No country in the world has yet achieved gender equality, the German Foundation for World Population criticized on Friday. In many places, he said, Corona threatens a step backward. The Social Service of Catholic Women (SkF) and the Catholic German Women's Federation (KDFB) also said the economic and social costs of the Corona pandemic hit women much harder. He said this applies, for example, to the distribution of household tasks, childcare and homeschooling.
The aid organization Brot fur die Welt (Bread for the World) and the Catholic Workers' Movement KAB (Katholische Arbeitnehmer-Bewegung, KAB) referred to the consequences of Corona for women and girls worldwide. The danger is great that girls in particular in countries of the global south will not return to school after the pandemic, said Dagmar Pruin, president of Bread for the World.
KAB national president Andreas Luttmer-Bensmann referred to the precarious situation of women in textile factories in Bangladesh, Myanmar, Indonesia and Pakistan. They have lost their jobs as a result of the lockdown and can no longer provide for their families.
Equality in Germany?
Even from the point of view of women in Germany, equality is still a long way from being achieved. This is the result of an Allensbach survey for the German Catholic Women's Association (kfd).
Around three quarters of women still see a great need for action afterwards. 22 per cent see the equality to a large extent as realized.

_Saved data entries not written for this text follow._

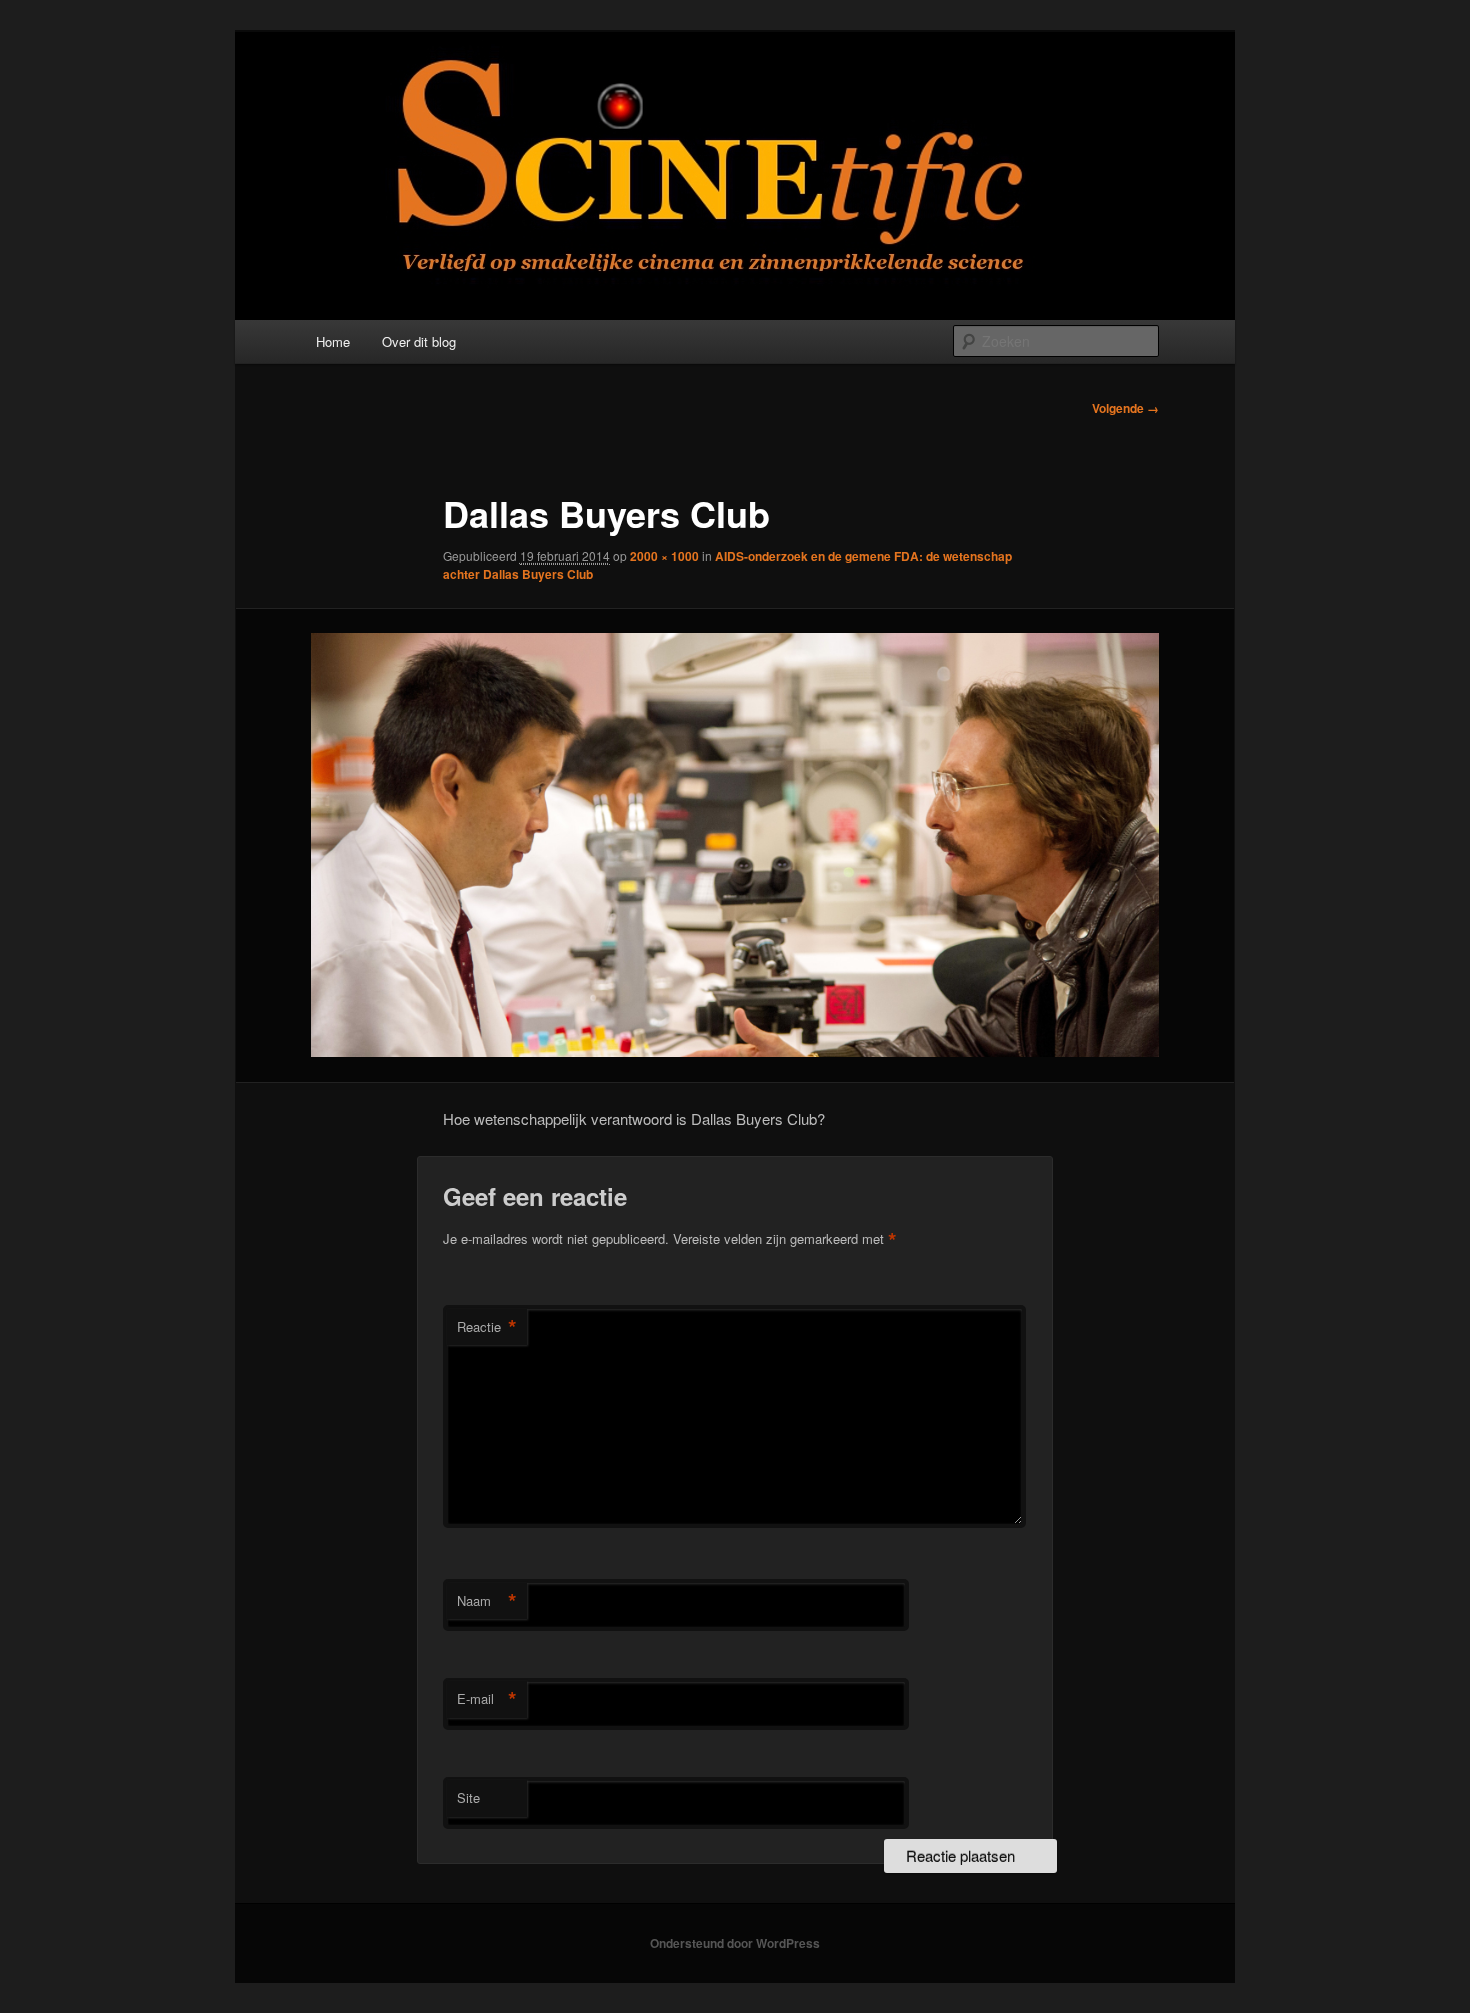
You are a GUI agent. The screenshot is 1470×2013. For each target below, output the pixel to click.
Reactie (487, 1327)
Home (333, 341)
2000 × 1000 (664, 556)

In particular, respondents were in favor of equal pay for men and women (86 percent). Other important ies include combating violence against women (84 percent) and cracking down on sexual harassment (80 percent).
Violence against women
The Society for Threatened Peoples recalled the violence against women members of minorities in the Chinese province Xinjiang. Inside and outside the camps, for example, sexualized violence is very widespread. Europe reacts "completely inadequately to the ever more brutal offenses".
The Bundesverband Lebensrecht referred to the exploitation of women in India or Thailand, for example, who "carry the genetic children of wealthy white couples from industrialized countries as childbearing machines at great risk to their health". In addition, the targeted abortion of girls is common in many states.
The aid organization terre des hommes lamented that the number of child marriages is increasing as a result of the Covid 19 pandemic. Parents believed this would protect their daughters from poverty and violence.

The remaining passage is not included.